To Anthony and Eleanor, I was never a partner. I was never a beloved wife or a cherished daughter-in-law.

I was an ATM machine equipped with a kitchen.

I walked over to the oversized bay window of my living room, watching the yellow taxi cabs crawling through the morning traffic gridlock below. Unbidden, a vivid, sickening memory bubbled up from the archives of my mind.

It was my twenty-ninth birthday dinner. I had orchestrated the entire evening, booking a private dining room at a Michelin-starred restaurant in SoHo. I paid the exorbitant deposit. I selected the vintage wine pairings.

When the time came for gifts, I presented Eleanor with a highly coveted, limited-edition bottle of Baccarat Rouge perfume she had been loudly hinting about for months.

I vividly remember her manicured fingers peeling back the gold wrapping paper.
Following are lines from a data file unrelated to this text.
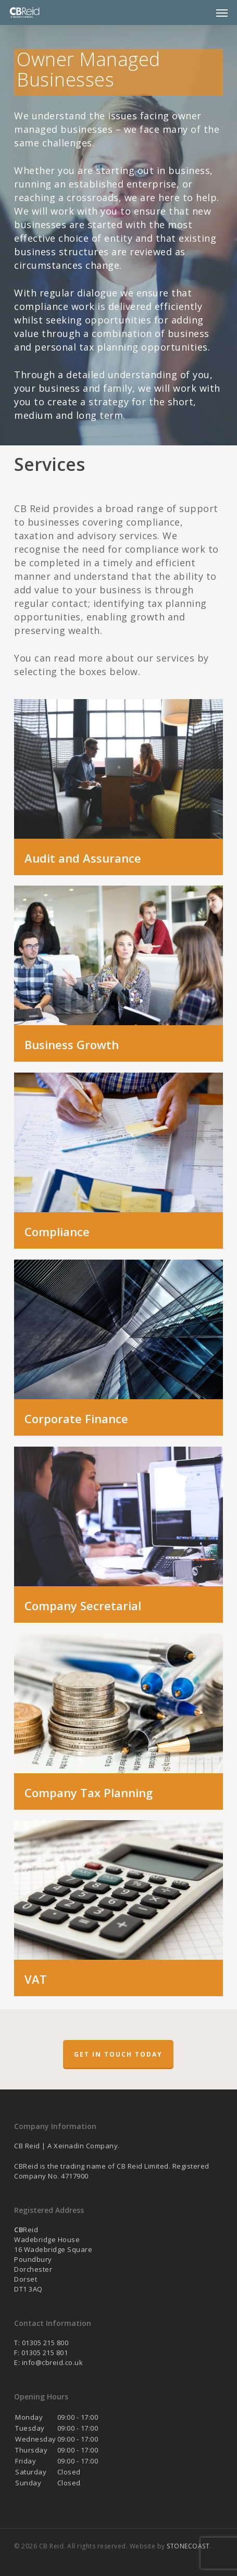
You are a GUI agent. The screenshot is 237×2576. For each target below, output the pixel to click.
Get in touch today (118, 2054)
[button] (222, 12)
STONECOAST (188, 2546)
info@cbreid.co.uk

She unstoppered the crystal bottle, took a short, performative sniff, and offered a tight, condescending smile.

“Well, it’s certainly adequate, Marissa,” Eleanor had announced, ensuring her voice carried down the length of the long dining table so every relative could hear. “It’s a lovely gesture. But darling, regardless of how much expensive perfume you spray, you still perpetually project the aura of a woman who buys her wardrobe off a discount rack. You just constantly look so… exhausted and cheap.”